Retail’s past is its future
Nobody should be surprised by the collapse of department stores, said Virginia Postrel. Even 30 years ago, it was clear “the days of leisurely housewives roaming department store aisles were surely over.” With women entering the workforce in large numbers, customers began shifting toward smaller stores with more focused inventories, or shopping from home via catalogs. By 1982, the average American household received 40 catalogs a year, “a number that skyrocketed over the next decade.” Already used to shopping from home in this way, “many consumers were primed for e-commerce.” For department stores to thrive again, they may have to dig deep into their past. At the turn of the 20th century, stores featured attractions like tearooms, playgrounds, and nurseries, and hosted events like concerts, fashion shows, and classes. That spells an opportunity for the retailers of today. Increasingly, “consumers are choosing experiences over stuff.” Shopping center vacancies have actually fallen since 2008, with restaurants and food halls becoming anchor tenants. Bed, Bath & Beyond recently unveiled a new store format in Brooklyn that features a restaurant, cooking classes, and a hair-blowout bar. “For retailers and their landlords, the future lies in giving customers a place to socialize and learn.”
The myth of the dying middle class
Politicians on both sides of the aisle agree: “The American middle class is disappearing,” said Ben Shapiro. Whether it’s Sen. Bernie Sanders or President Trump, the message is the same. The average American worker is being squeezed out for the benefit of those at the top. But what if they’re wrong?

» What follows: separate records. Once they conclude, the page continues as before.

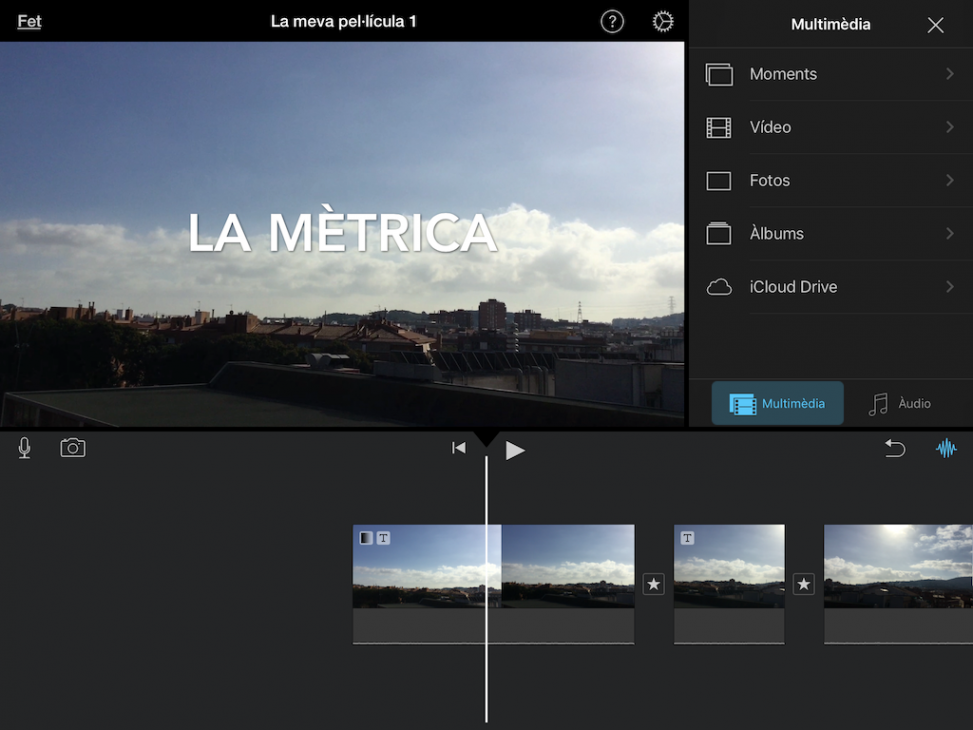This screenshot has width=973, height=730.
Task: Open the help question mark icon
Action: (612, 22)
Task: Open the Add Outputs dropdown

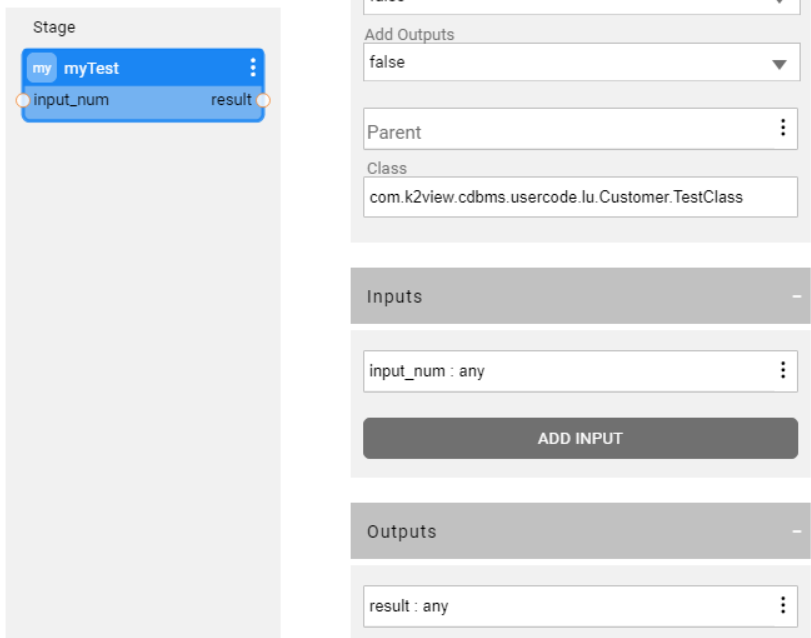Action: pos(779,63)
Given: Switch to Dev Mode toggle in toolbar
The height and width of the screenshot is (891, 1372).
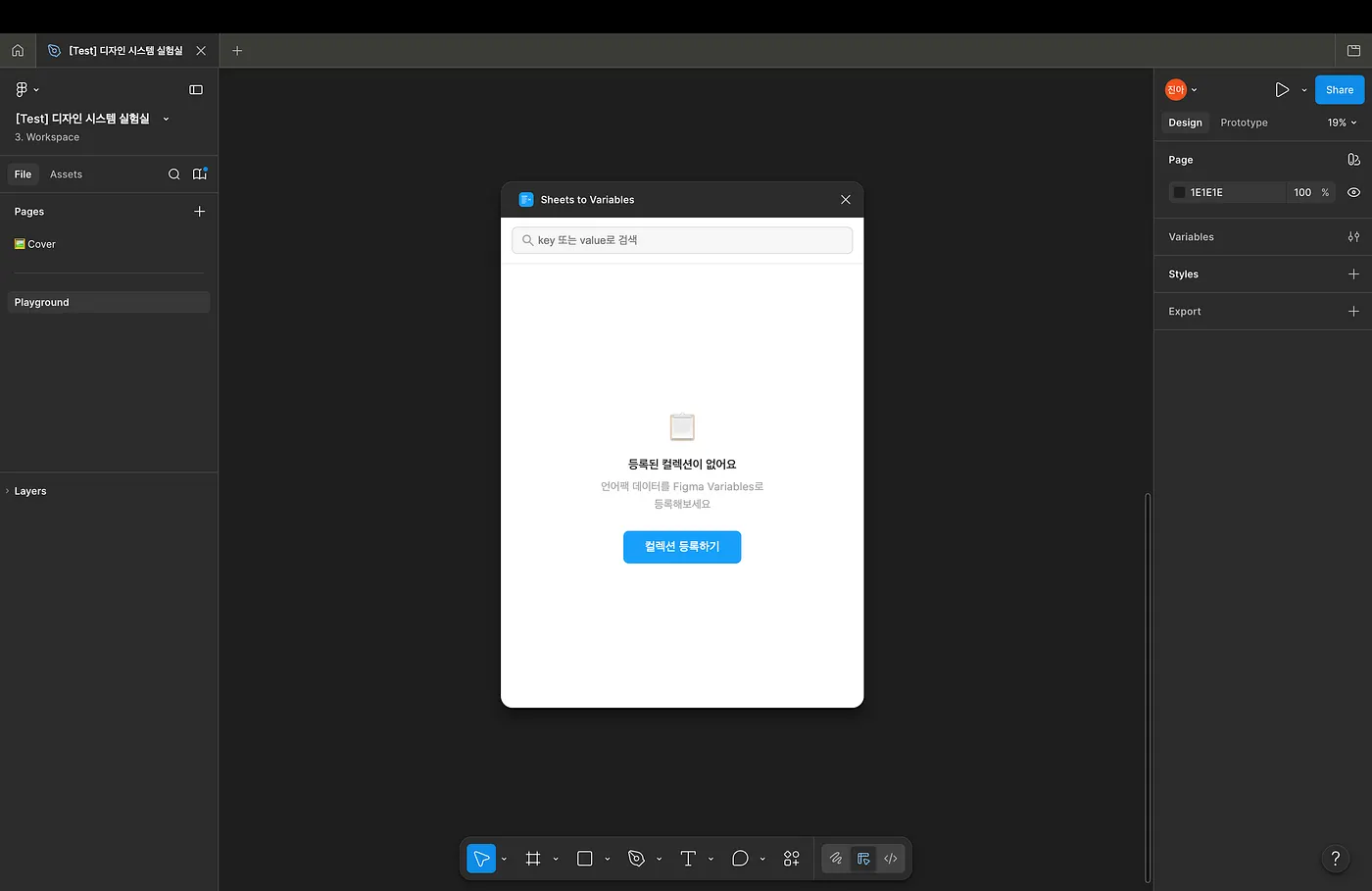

On closer examination, “the American middle class has been doing just fine.” In 1967, for example, 33.7 percent of American households earned between $50,000 and $100,000. That number (adjusting for inflation) fell to 28.5 percent by 2014, but not because the middle class is stagnating. “It turns out that everybody just got wealthier.” Today, nearly 25 percent of Americans earn more than $100,000 a year, up from about 8 percent in 1967. “That’s not a collapsing middle class. That’s a growing upper-middle class.” But even so, income “is a poor indicator of economic wealth.” Looking at what people actually consume, Americans “live far better now than they did in 1980.” We have nicer products, enjoy affordable new technologies, and live in bigger houses. Yet many Americans seem to believe they have it much rougher than they used to. Perhaps the real problem is “politicians constantly drilling into Americans that they’re being screwed by the guy at the top, and that only government can fix that problem.”